On my way to work each morning, I pass a building with the inscription: “The highest attainable standard of health is one of the fundamental rights of every human being.” If Harvard believes this, why is the administration asking dining hall workers to pay even more for our health care even though some of us pay as much as $4,000 a year in premiums alone?
I serve the people who created Obamacare, people who treat epidemics and devise ways to make the world healthier and more humane. But I can’t afford the health care plan Harvard wants us to accept.
That’s why I have been on strike with 750 co-workers for more than two weeks. That’s why the other day, co-workers and I were arrested after we sat down in Harvard Square, blocking traffic, in an act of civil disobedience. And that’s why the medical school students, in their white coats, have been walking the picket line with us in solidarity.

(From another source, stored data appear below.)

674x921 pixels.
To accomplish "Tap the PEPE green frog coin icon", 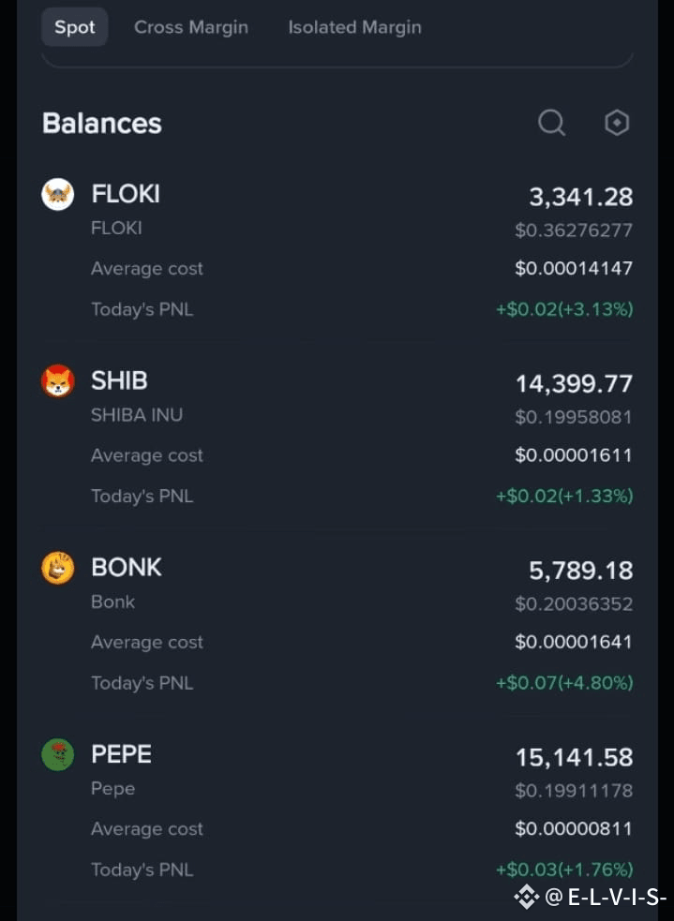I will (x=57, y=755).
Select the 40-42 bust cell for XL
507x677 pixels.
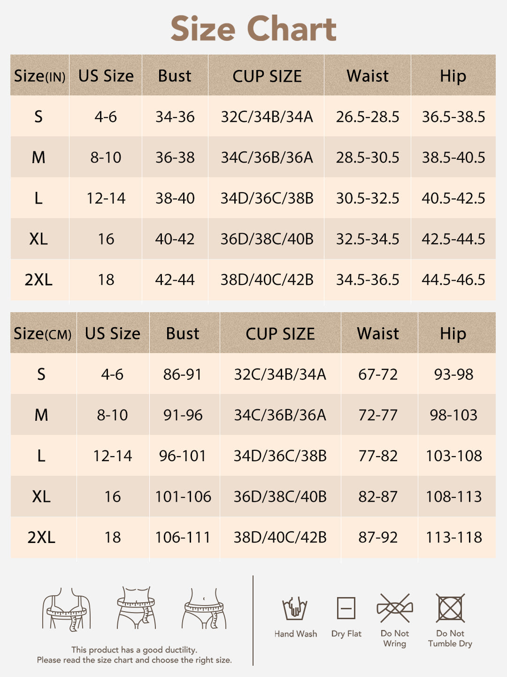pos(175,239)
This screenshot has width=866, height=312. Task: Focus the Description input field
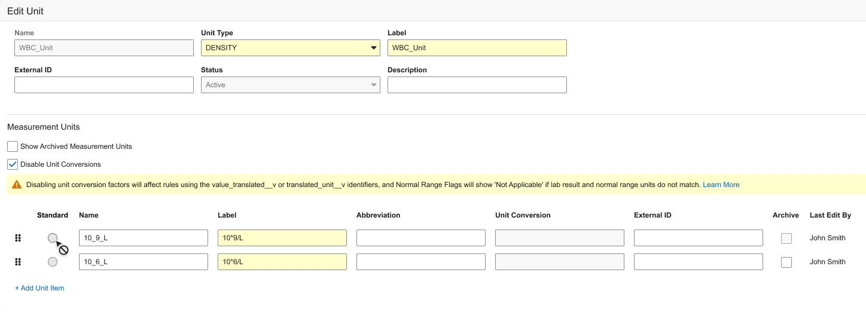477,85
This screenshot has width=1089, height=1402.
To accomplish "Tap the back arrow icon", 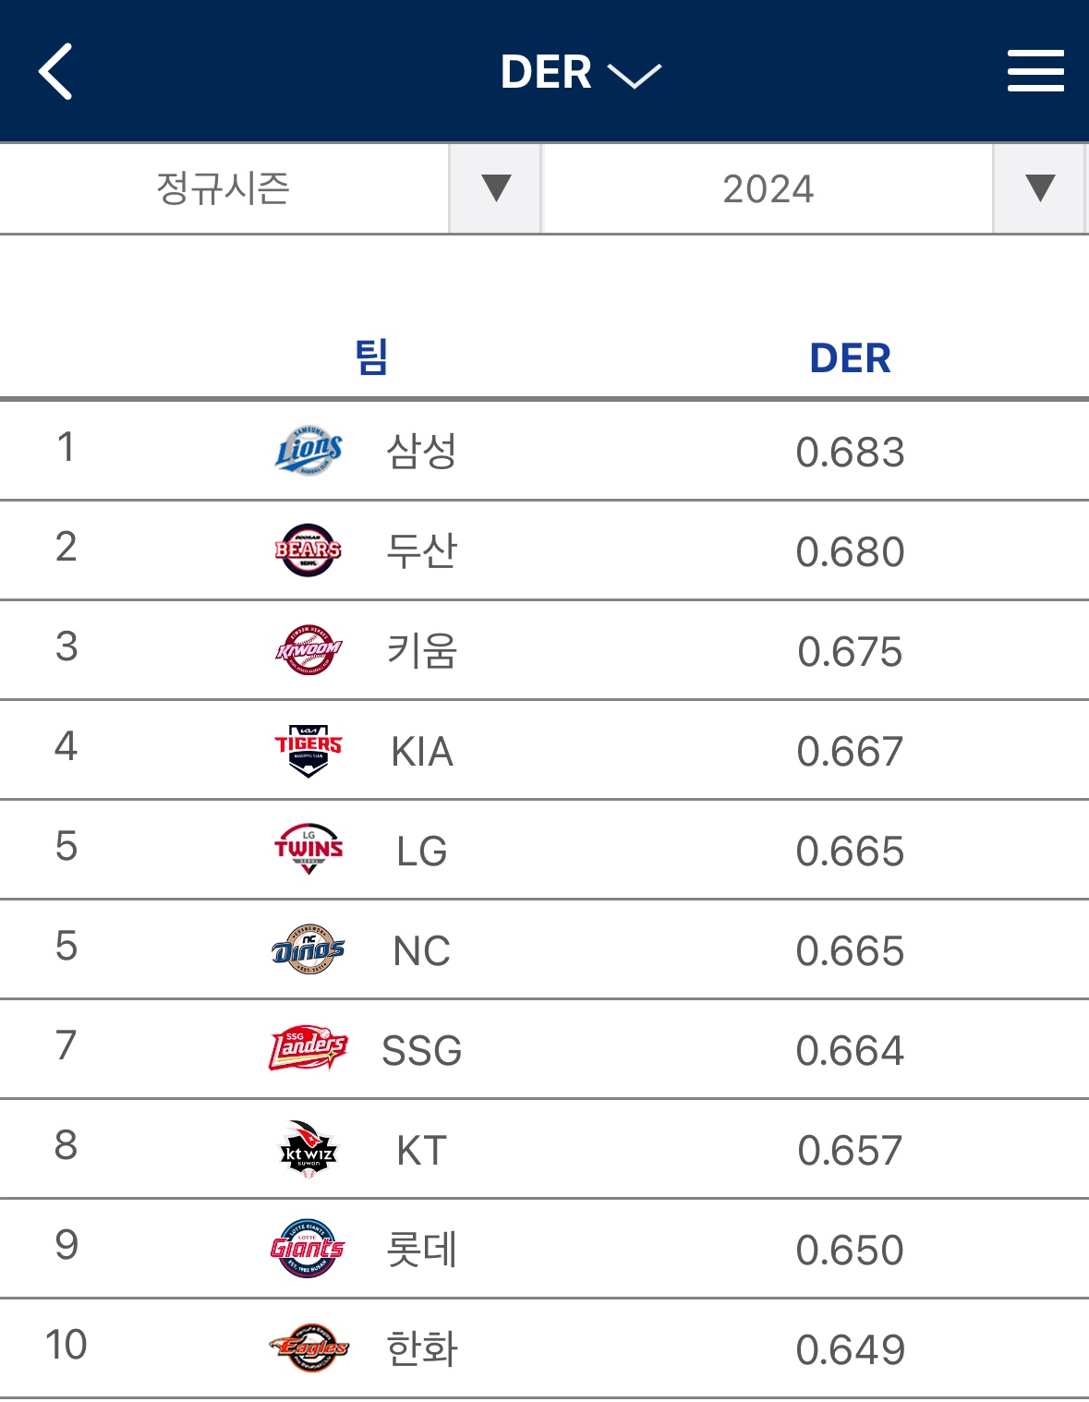I will [x=55, y=72].
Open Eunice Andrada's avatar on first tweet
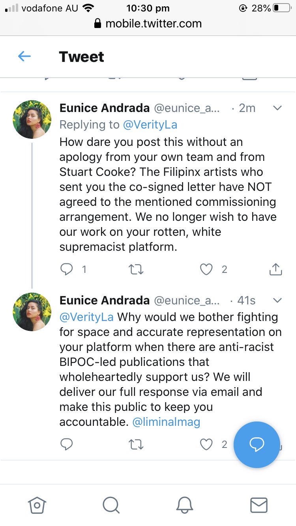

The co-pays alone can be a problem. When a doctor told me my daughter had failed a hearing test and might need surgery, I thought about what care I could do without. I recently skipped an appointment to have a spot on my lung checked for cancer to save on the co-pays.
Medical students analyzed Harvard’s proposal and found that the cost of premiums alone could eat up almost 10 percent of my income. And Harvard wants to increase our co-pays for every single doctor visit to $25, from $15, for primary care and to $100, from zero, for outpatient hospital care and some tests. Some costs would be reimbursed for lower-income workers, but out-of-pocket expenses would still be hard to meet.
The students say that Harvard’s proposal is unaffordable for nearly all of us according to state government guidelines. If it goes through, I will keep avoiding the doctor to save that money for my kids’ co-pays. Any increase puts me at the breaking point.
Harvard is the richest university in the nation, with a $35 billion endowment. But I can’t live on what Harvard pays me. I take home between $430 and $480 a week, and this August, I fell behind on my $1,150 rent and lost my apartment. Now my two kids and I are staying with my mother in public housing, with all four of us sharing a single bedroom. I grew up in the projects and on welfare. I want my 8-year-old daughter and 2-year-old son to climb out of the cycle of poverty. But for most of my time at Harvard it’s been hard.
The average dining hall worker makes $31,193 a year, higher than other cafeterias in the area, but it still doesn’t go far around Boston. That’s why we’re asking for an annual salary of $35,000 for some financial stability, particularly since most dining halls are open only during the school year. Right now I’m lucky to work in one of the few cafeterias that’s open all year.
I know that health care costs are going up everywhere, and I don’t have all the answers. But there must be some way not to shift costs onto Harvard’s poorest workers.
If good health is truly “one of the fundamental rights of every human being,” then shouldn’t that also apply to the human beings working in Harvard’s cafeterias?